Stored data
◆ ◆ ◆ ◆

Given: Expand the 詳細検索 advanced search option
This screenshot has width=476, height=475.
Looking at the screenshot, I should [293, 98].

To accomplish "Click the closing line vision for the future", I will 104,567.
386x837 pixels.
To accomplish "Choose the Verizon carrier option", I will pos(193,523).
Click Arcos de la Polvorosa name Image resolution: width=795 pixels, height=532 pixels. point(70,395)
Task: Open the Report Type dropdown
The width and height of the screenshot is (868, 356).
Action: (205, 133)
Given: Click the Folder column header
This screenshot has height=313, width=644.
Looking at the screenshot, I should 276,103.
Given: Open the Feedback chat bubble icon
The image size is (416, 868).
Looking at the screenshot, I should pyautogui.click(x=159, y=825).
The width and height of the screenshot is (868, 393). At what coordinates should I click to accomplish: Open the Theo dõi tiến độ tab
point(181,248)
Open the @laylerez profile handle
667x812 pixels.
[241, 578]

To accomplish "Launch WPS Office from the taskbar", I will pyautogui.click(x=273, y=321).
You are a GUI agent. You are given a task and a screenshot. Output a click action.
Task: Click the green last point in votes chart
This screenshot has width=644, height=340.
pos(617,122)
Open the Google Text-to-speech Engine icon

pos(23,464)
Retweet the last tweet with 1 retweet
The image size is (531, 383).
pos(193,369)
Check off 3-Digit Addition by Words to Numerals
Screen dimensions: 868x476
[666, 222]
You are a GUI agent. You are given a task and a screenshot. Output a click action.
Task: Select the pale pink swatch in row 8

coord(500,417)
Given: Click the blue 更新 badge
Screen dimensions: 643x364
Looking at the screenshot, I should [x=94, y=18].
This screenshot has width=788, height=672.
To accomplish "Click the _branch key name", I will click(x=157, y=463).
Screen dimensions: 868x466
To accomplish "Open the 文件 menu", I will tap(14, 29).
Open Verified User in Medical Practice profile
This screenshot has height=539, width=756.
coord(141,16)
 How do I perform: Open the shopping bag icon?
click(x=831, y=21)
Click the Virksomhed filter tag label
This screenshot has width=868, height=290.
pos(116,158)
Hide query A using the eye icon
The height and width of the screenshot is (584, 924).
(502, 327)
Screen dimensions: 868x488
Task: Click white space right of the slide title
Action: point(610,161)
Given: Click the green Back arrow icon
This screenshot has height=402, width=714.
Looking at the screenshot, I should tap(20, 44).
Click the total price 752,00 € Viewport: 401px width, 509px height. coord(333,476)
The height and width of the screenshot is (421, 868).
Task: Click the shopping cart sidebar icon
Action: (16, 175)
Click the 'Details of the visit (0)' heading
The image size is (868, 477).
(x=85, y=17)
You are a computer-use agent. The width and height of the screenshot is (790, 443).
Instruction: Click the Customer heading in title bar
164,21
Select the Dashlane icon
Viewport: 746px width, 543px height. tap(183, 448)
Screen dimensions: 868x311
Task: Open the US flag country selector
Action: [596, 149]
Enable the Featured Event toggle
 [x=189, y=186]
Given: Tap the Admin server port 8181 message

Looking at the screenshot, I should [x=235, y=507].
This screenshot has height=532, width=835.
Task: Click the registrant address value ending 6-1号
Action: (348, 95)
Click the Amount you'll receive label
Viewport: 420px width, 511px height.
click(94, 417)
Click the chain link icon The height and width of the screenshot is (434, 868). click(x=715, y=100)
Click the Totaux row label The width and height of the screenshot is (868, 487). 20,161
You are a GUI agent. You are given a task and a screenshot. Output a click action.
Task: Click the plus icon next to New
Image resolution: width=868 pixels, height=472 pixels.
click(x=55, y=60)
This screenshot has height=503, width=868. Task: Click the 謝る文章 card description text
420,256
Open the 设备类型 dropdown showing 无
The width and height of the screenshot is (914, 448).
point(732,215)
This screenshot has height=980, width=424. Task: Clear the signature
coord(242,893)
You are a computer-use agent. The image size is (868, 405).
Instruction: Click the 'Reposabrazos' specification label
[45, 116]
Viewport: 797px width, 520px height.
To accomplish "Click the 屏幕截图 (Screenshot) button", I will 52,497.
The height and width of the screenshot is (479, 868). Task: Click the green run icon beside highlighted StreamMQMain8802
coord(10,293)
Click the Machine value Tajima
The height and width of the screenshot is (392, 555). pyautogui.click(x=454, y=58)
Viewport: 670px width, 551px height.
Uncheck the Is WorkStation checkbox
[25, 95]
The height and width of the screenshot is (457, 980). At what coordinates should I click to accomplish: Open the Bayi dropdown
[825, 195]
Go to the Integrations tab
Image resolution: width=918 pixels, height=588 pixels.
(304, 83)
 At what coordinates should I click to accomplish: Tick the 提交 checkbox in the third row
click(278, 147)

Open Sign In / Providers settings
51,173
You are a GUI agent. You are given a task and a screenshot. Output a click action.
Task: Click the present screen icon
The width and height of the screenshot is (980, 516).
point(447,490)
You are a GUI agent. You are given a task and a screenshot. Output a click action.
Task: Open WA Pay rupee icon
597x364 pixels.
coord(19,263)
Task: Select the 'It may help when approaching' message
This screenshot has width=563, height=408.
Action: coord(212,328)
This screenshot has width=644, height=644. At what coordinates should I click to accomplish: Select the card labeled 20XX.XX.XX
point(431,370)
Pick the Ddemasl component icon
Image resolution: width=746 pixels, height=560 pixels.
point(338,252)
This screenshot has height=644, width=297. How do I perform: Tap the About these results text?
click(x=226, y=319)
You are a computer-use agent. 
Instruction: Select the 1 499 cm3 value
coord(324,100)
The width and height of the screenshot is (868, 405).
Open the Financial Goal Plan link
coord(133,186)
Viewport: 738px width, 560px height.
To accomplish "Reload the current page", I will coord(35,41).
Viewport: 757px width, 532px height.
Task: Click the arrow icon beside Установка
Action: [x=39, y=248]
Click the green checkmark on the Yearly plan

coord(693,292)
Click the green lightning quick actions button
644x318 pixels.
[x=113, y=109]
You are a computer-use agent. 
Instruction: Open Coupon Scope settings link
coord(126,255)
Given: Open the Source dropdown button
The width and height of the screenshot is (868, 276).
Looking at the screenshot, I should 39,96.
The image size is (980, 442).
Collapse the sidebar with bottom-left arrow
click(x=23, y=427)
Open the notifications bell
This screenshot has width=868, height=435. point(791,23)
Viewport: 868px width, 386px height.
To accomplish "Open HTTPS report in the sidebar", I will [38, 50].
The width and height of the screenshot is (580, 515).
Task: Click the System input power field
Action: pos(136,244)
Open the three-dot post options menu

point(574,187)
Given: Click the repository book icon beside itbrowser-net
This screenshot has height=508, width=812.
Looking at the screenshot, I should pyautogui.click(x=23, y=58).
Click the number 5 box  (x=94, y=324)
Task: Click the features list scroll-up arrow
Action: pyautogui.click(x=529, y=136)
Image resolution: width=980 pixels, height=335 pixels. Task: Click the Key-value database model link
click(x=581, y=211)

◆ ◆ ◆ ◆

Above are some records; copy each line there that contains "button".

To accomplish "Click the 屏幕截图 (Screenshot) button", I will 52,497.
Click the green lightning quick actions button
Given: Open the Source dropdown button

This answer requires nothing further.